The bottom line for U.S. companies? More than half of all respondents reported difficulty retaining critical-skill, high-potential and top-performing employees — probably because they are in high demand and easier to lure away.

“The demand for the best talent is as strong as ever, especially given a challenging economy and heightened global competition,” said Laura Sejen, global leader of rewards at Towers Watson, in a press release about the latest Global Talent Management and Rewards Survey. “But many employers are not taking advantage of opportunities to attract, retain and engage high-value employees by offering a work environment and the total rewards programs that are most important to them.”

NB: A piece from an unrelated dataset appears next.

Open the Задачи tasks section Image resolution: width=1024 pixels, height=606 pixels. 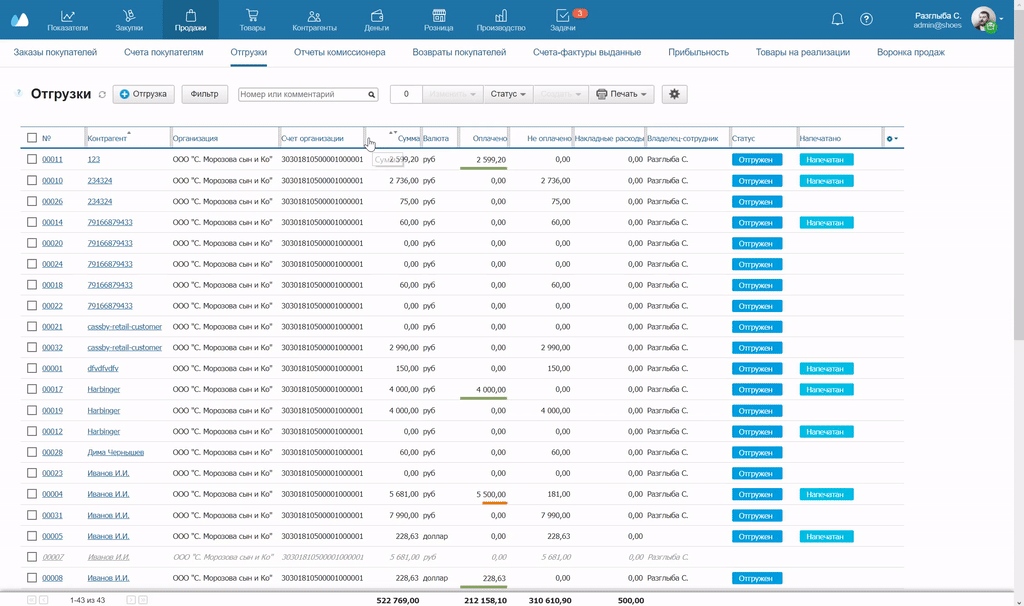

If that wasn’t damning enough, she added this: “In fact, there appears to be a mismatch between what employers are offering and what employees are looking for. Employees, including top talent, are more focused on competitive base pay and job security. Employers, on the other hand, are emphasizing other items, such as challenging work, and their mission, vision and values.”

Yes, top-flight and highly skilled workers want to be challenged in their job, and they probably are willing to connect with an organization’s missions and values, too, but why aren’t companies more willing to do what it takes to keep these workers in the fold — namely, focus on job security and ultra-competitive salaries and compensation?

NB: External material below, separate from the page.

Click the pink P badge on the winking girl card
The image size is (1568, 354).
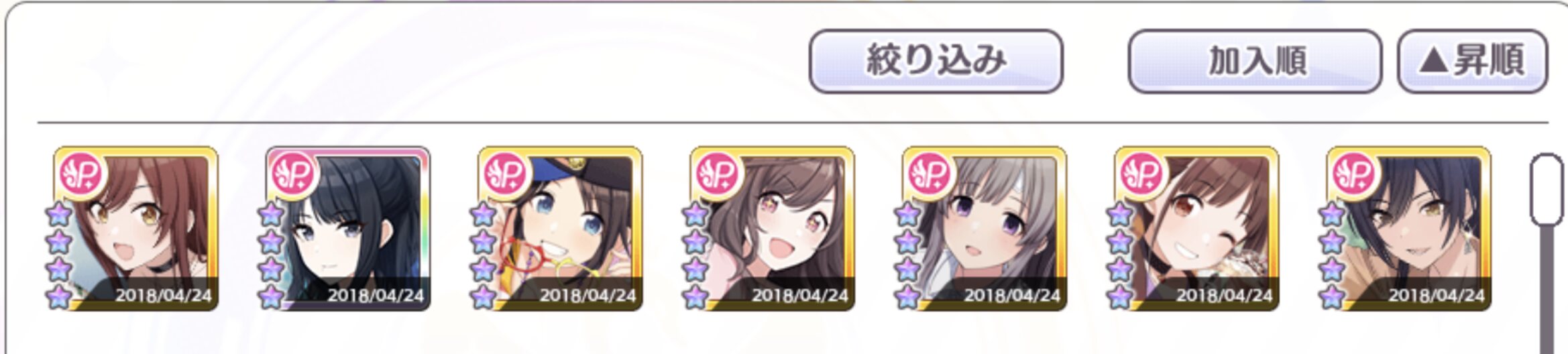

Good question, and my view — and it’s just an educated guess — is that far too many organizations still are under the mistaken impression that because unemployment continues to be high (8 percent plus in the United States) that they don’t need to focus on better compensation that would help them hang on to critical employees.

Workers report high levels of stress at work

Some other highlights from the Global Talent Management and Rewards Survey:

  • Employees globally continue to experience high levels of stress at work, with close to half (48 percent) indicating that employees often experience excessive pressure in their job;
  • More than half (53 percent) say their employees worked more hours than normal during the past three years, and nearly as many (43 percent) expect to maintain that pace for the next three years;
  • Stress levels are even higher in the United States, with 61 percent saying that employees at their organization often experience excessive pressure on the job. Nearly three in four (71 percent) of the U.S. organizations surveyed say employees are working more hours, while almost two-thirds (63 percent) expect that trend to continue over the next three years.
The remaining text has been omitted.